Omnibus Appropriations Act, 2009

February 23, 2009
March 11, 2009
Became Public Law

No cosponsors.

This bill provides regular appropriations, which allow federal agencies to draw funds from the U.S. Treasury, for the entire federal government, save for the depts. of defense, homeland security, and activities involving military construction and veterans affairs, for fiscal year 2009, which began on 1 October 2008. Prior to passage of this bill the government had been funded only through 6 March 2009 by a stop-gap funding measure called a continuing resolution, which did not provide new budget authority and prevented government agencies from spending funds on anything not approved for FY2008 (for more details on the continuing resolution see JPS 152). The bill, reflective of Democratic spending priorities, had already been negotiated and agreed to by key Democrats in the House and Senate prior to introduction and was eventually passed without formal committee review and with very limited debate. Relevant provisions of the bill provide funding for Israel and the West Bank and Gaza under the following spending accounts:

Foreign Military Financing (FMF): Grants Israel $2.38 b. to purchase U.S.-produced weapons, defense equipment, defense services, and military training, with the option of using $670.65 m. of these funds to purchase Israeli weapons and military equipment. (No other recipient of FMF is permitted to spend the funds on its own equipment.) The funds are to be disbursed in full within 30 days of passage of the bill into an interest bearing account with the U.S. Federal Reserve Bank. Early dispersal of the funds allows Israel to earn maximum interest on the funds it receives. (Other recipients of FMF typically receive it in installments throughout the fiscal year.) The interest accrued cannot be used to purchase Israeli equipment.

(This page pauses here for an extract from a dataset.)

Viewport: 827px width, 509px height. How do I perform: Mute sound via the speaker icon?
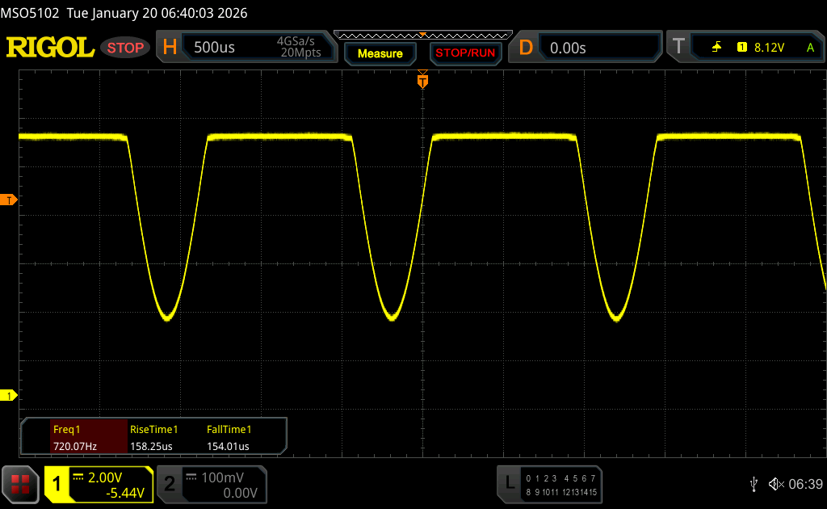coord(776,483)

Allows FMF grants to Lebanon only to professionalize the Lebanese army, strengthen border security to prevent arms shipments, prevent the use of Lebanon as a safe haven for terrorist groups, and implement United Nations Security Council Resolution 1701, which ended the 2006 war between Israel and Hizballah.

Migration and Refugee Assistance (MRA): Provides $30 m. for assistance for refugees resettling in Israel. These funds are delivered through a grant to the United Israel Appeal, which in turn helps finance programs of the Jewish Agency for Israel to settle Russian, Eastern European, and more recently, Ethiopian Jews inside Israel.
Dept. of Energy’s International Renewable Energy Program: Provides $2 m. for U.S.-Israeli renewable energy programs. (For more details on these programs see H.R. 6 of 1/12/07 in JPS 147.)

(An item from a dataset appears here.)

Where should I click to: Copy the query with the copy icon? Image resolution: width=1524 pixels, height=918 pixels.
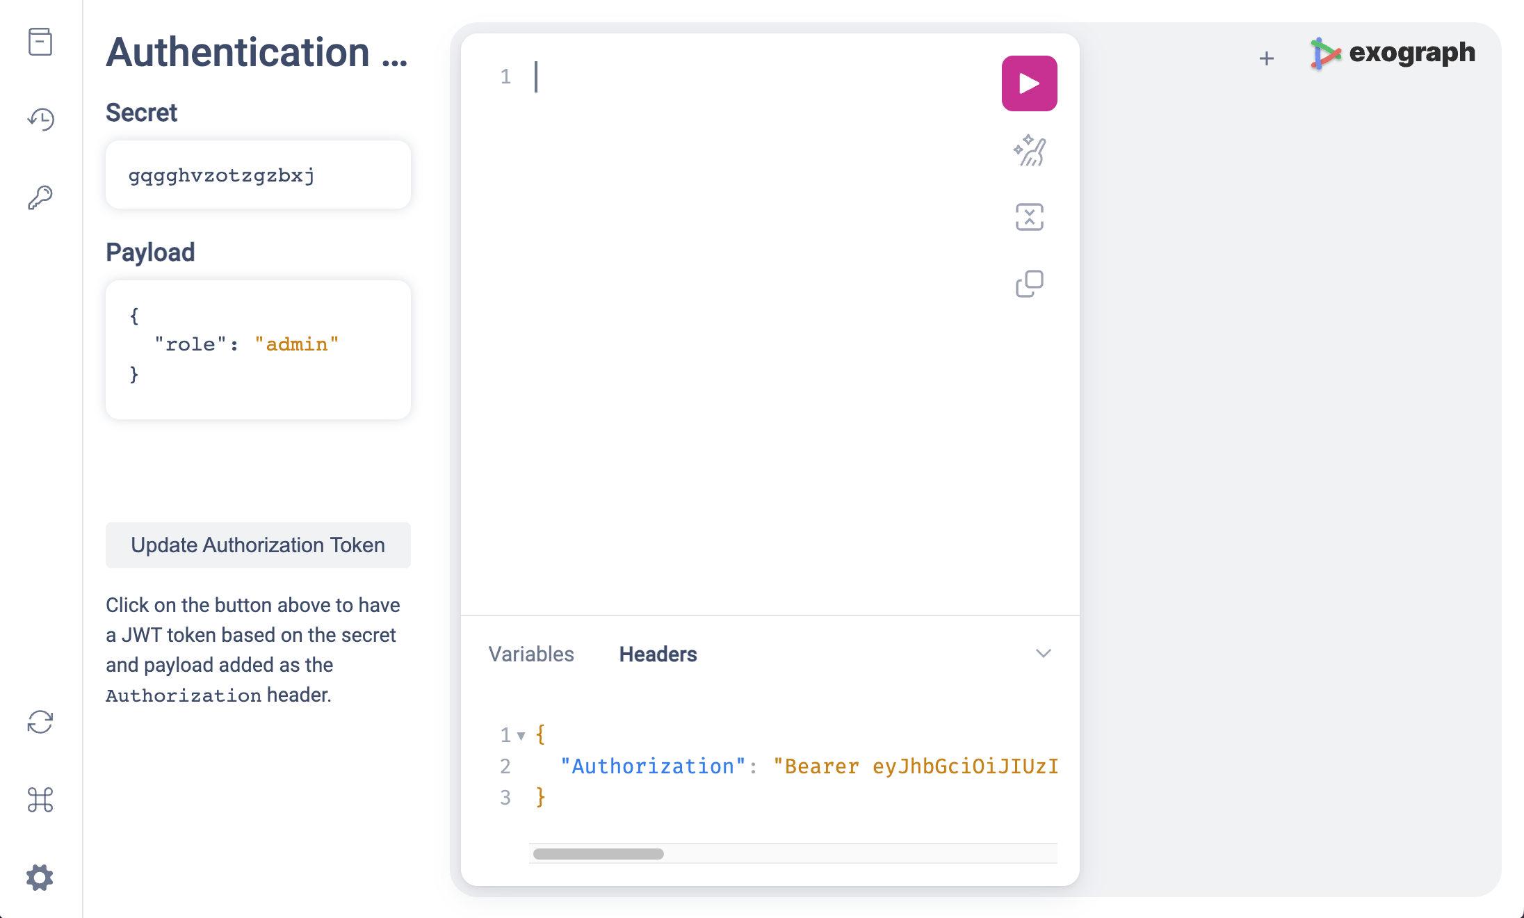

Economic Support Funds (ESF): Provides $75 m. in funding for United States Agency for International Development (USAID) programs in the West Bank and Gaza, $3 m. of which is for local nongovernmental organizations to strengthen civil society and improve social services for the Palestinian people. Other projects include training judges and encouraging judicial independence; fostering economic growth through microloans and support for agricultural enterprises and microenterprises; and providing humanitarian assistance to refugees not served by UNRWA. $2 m. of these funds may be used for administrative expenses of the U.S. Agency for International Development (USAID) to carry out its programs there.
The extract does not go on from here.